I was glad, therefore, to read through this recently updated GPnotebook section on the subject, which gives clarity on the presentation of this condition.
The updated section points out that patients are most likely to contact primary care with symptoms of measles, and we need to be alert from the first contact point with the surgery.
Patients contacting the practice with symptoms of fever and rash and at least one of coryza, conjunctivitis or cough should raise suspicion and prompt some further information gathering before arrival at the practice. Clarifying questions on a patient’s vaccine status, recent travel to an area where measles is circulating, and contact with a case of measles can help further with risk stratification.
The features of measles that could represent any viral illness include fever, malaise, coryza, conjunctivitis and cough. After this prodromal phase, some more helpful differentiating features occur. The rash of measles is erythematous and maculopapular, starting at the head and spreading to the trunk and limbs over 3–4 days. Some photos of the rash can be viewed here and are worth keeping on the computer for reference.
Koplik’s spots can be a helpful differentiating feature and occur in up to 70% of cases. Occurring around day 3–4, they often precede the rash and can be seen for 1–2 days after its onset. They appear as small red spots with blueish-white centres. They are located on the mucous membranes of the mouth.
In addition to making the diagnosis, we should remember that these patients are at risk of complications of measles.
The page linked to immediately above reminds us to assess for signs of otitis media (occurring in 7–9% of cases) and bronchopneumonia (1–6%, often as a Staphylococcus aureus or gram-negative bacterial pneumonia). Other common features are diarrhoea and febrile convulsions. Meningitis and encephalitis are thankfully less common but do occur with measles, and we should assess and document if features of either are present.

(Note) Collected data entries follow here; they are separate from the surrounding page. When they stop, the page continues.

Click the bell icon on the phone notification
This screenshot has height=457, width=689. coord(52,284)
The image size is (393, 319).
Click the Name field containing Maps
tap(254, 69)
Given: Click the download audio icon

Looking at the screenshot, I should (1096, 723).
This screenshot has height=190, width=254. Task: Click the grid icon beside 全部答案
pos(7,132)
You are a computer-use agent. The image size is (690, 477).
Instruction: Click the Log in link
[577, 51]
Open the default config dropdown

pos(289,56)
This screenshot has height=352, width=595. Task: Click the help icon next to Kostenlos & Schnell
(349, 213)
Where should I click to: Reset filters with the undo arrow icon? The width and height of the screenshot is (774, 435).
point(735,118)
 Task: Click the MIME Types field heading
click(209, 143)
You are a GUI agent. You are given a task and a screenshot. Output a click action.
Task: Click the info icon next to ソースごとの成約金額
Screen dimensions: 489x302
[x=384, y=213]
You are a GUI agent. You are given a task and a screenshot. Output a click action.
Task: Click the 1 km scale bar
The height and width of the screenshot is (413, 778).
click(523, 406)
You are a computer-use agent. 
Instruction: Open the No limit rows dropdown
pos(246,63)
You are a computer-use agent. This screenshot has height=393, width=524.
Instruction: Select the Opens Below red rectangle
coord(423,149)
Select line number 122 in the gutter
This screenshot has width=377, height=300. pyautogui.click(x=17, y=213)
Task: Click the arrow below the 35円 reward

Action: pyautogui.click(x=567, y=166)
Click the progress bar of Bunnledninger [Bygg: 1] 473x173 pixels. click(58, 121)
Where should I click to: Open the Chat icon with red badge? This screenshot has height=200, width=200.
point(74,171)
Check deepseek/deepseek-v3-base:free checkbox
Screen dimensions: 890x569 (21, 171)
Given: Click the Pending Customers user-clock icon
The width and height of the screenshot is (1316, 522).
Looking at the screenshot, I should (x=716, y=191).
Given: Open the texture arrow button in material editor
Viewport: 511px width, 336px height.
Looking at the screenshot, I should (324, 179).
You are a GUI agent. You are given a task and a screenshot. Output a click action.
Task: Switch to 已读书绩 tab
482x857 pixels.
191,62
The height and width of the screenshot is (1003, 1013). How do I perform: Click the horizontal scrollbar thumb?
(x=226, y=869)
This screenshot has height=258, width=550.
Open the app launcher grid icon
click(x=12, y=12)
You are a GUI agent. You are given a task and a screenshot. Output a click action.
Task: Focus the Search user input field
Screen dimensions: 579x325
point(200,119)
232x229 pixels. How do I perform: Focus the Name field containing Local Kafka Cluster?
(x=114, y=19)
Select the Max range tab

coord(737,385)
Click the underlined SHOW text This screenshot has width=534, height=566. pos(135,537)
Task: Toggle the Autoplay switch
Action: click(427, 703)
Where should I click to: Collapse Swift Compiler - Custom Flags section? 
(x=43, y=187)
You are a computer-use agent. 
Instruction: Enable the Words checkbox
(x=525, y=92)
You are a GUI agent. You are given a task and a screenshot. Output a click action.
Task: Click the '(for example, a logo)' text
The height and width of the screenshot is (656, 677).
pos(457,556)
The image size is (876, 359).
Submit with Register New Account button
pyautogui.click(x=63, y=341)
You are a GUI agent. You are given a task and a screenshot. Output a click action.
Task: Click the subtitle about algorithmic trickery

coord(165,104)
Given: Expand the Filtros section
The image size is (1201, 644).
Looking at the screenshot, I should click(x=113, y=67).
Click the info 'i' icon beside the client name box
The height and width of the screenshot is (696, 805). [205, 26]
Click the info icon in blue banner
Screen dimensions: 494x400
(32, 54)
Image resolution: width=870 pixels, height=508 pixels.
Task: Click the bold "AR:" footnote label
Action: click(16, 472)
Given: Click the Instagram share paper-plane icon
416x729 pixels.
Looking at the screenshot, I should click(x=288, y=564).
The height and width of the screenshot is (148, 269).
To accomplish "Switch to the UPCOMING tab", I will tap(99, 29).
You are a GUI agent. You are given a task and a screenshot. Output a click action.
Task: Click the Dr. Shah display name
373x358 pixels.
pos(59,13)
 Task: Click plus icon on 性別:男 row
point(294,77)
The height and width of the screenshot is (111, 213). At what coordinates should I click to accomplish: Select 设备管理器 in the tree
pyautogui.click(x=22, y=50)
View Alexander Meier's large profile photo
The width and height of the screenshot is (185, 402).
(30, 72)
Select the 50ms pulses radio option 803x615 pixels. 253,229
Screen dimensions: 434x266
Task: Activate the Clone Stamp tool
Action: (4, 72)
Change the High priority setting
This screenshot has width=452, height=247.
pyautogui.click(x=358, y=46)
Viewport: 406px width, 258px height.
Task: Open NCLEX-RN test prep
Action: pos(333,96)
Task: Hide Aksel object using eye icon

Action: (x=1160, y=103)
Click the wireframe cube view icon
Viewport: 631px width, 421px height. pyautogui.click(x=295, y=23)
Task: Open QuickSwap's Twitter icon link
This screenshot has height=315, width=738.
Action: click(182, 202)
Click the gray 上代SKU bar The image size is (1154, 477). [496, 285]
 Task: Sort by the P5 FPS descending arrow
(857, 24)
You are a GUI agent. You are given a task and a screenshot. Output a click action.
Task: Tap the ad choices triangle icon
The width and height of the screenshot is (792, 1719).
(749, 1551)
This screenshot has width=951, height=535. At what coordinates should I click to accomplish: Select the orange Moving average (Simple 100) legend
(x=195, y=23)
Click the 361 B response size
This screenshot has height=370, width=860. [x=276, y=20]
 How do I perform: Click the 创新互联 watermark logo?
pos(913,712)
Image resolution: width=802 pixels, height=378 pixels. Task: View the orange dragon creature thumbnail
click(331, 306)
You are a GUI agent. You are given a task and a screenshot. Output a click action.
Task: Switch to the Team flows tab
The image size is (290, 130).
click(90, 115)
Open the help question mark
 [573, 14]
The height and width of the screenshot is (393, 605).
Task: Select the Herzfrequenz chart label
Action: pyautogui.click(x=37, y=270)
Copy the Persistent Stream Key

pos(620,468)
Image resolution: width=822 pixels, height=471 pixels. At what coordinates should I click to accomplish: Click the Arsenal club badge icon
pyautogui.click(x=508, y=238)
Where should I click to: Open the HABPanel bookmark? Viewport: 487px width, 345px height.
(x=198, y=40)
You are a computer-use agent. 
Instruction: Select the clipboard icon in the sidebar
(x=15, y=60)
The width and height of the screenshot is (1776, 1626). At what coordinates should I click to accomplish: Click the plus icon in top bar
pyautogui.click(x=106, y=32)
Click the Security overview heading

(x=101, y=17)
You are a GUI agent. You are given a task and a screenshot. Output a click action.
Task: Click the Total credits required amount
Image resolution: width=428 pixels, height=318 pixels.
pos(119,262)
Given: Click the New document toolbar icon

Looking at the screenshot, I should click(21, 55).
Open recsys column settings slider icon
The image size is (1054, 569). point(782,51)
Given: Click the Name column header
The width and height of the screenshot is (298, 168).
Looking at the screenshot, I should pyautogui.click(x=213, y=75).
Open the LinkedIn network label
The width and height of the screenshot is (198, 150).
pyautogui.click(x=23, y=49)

Our pregnant patients and immunocompromised patients are particularly at risk if they get measles; they need careful attention as they carry higher complication and mortality rates.
When seeing patients with suspected measles, we should protect ourselves, other staff members and other patients attending the practice. Following local infection control guidelines may involve seeing the patient towards the end of the day, avoiding contact with other patients, wearing appropriate PPE and not using the room for a period of time after the consultation.
Confirmation of the diagnosis is essential and can be done with a buccal or salivary swab. On writing this column, there was also a recommendation from the Health Protection Surveillance Centre for same-day reporting of suspected cases of this highly infectious condition by telephone to a medical officer of health.
Management of a confirmed case of measles is often supportive, involving isolation, analgesics, safety netting and treatment of bacterial superinfection. Management of contacts should be in partnership with public health recommendations and specialist colleagues, and it can involve a post-exposure MMR vaccine. Some groups cannot take the MMR vaccine (e.g. pregnant women) and may require intravenous immunoglobulin.
An audit of eligible patients who have not received the MMR vaccine could also be timely and improve the overall protection of the practice population from this infectious condition. The HSE website provides up-to-date information on vaccine recommendations for healthcare professionals and patients.
I hope you found this update useful and timely. I look forward to writing for you again next month.